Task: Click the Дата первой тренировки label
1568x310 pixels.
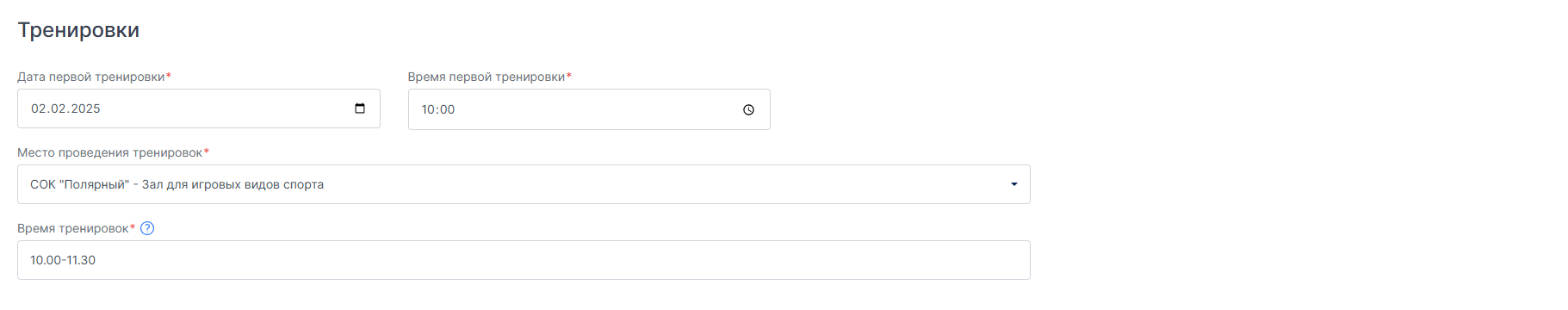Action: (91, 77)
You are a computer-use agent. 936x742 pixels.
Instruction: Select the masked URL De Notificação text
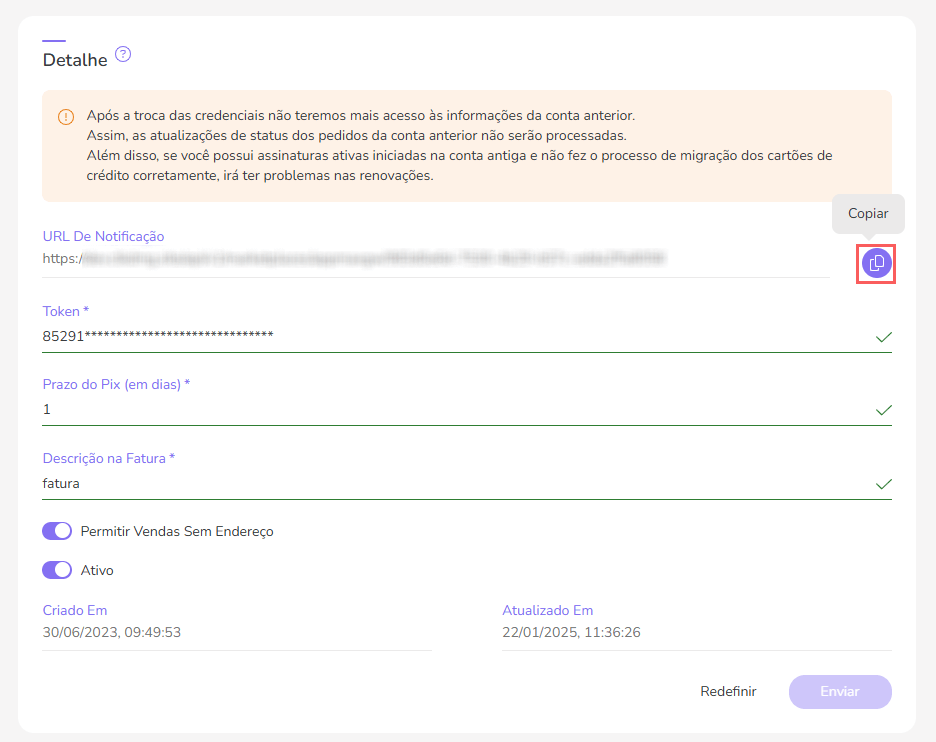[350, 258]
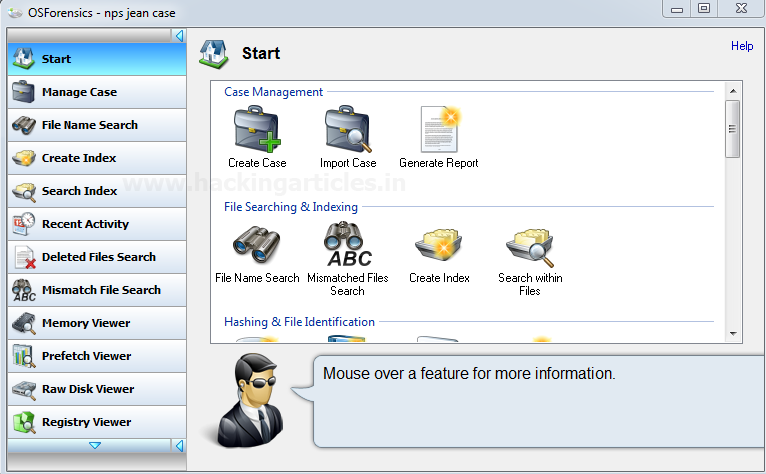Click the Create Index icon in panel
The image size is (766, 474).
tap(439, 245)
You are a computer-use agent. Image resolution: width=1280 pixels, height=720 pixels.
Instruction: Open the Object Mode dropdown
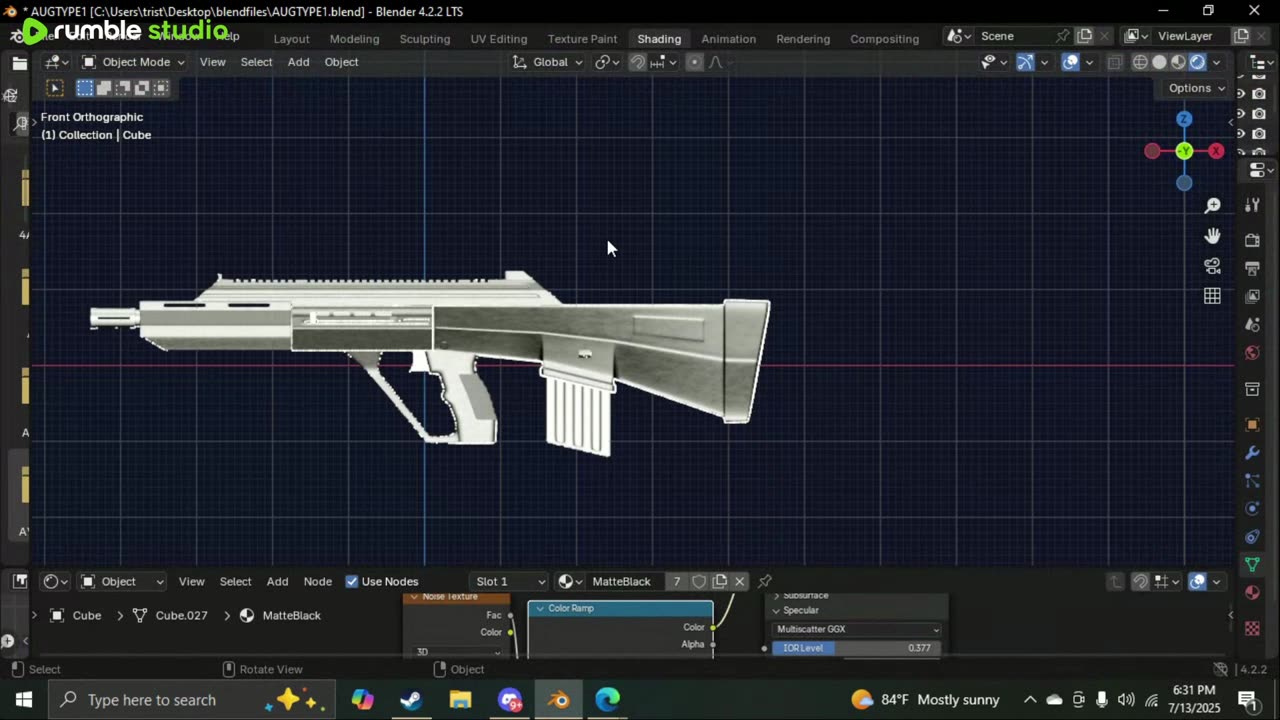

* * *

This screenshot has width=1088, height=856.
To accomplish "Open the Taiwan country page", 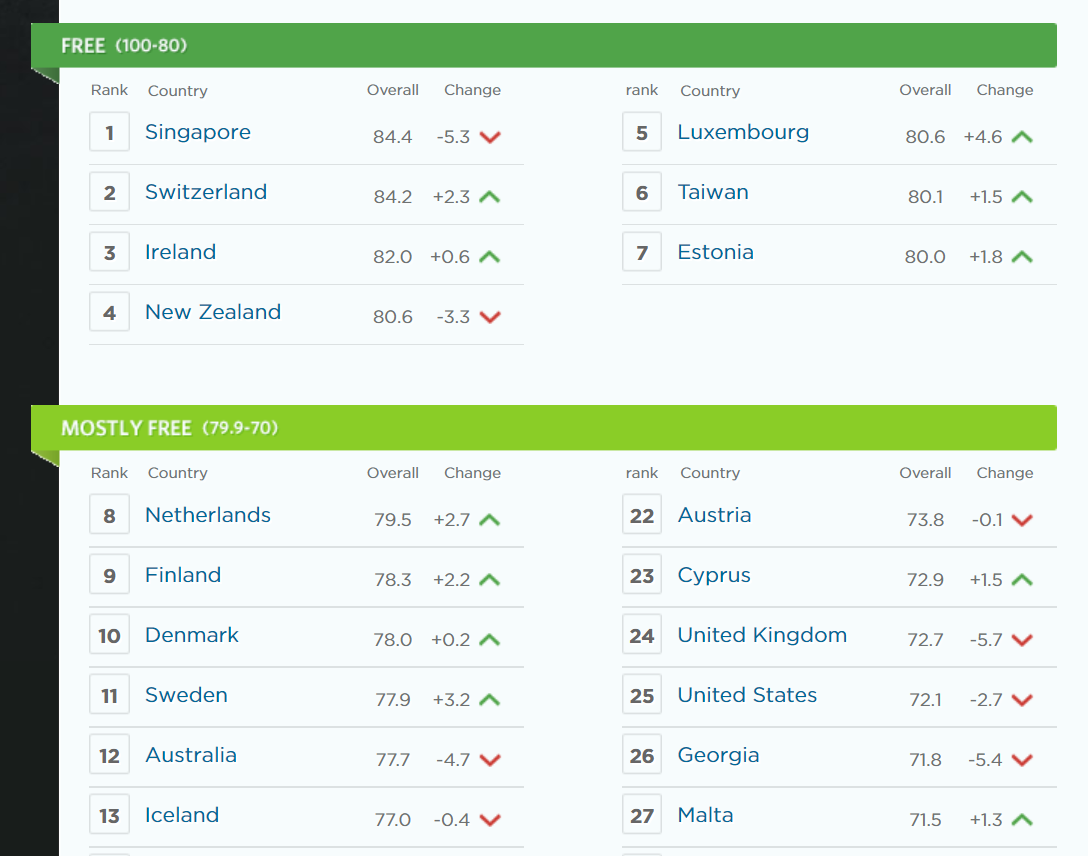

● TASK TO CARRY OUT:
Within the material above, transcribe exactly the lines that run from the line holding "You are a computer-use agent. Image" through the line holding "Instruction: Open the Object Mode dropdown".

● RESPONSE BOX:
You are a computer-use agent. Image resolution: width=1280 pixels, height=720 pixels.
Instruction: Open the Object Mode dropdown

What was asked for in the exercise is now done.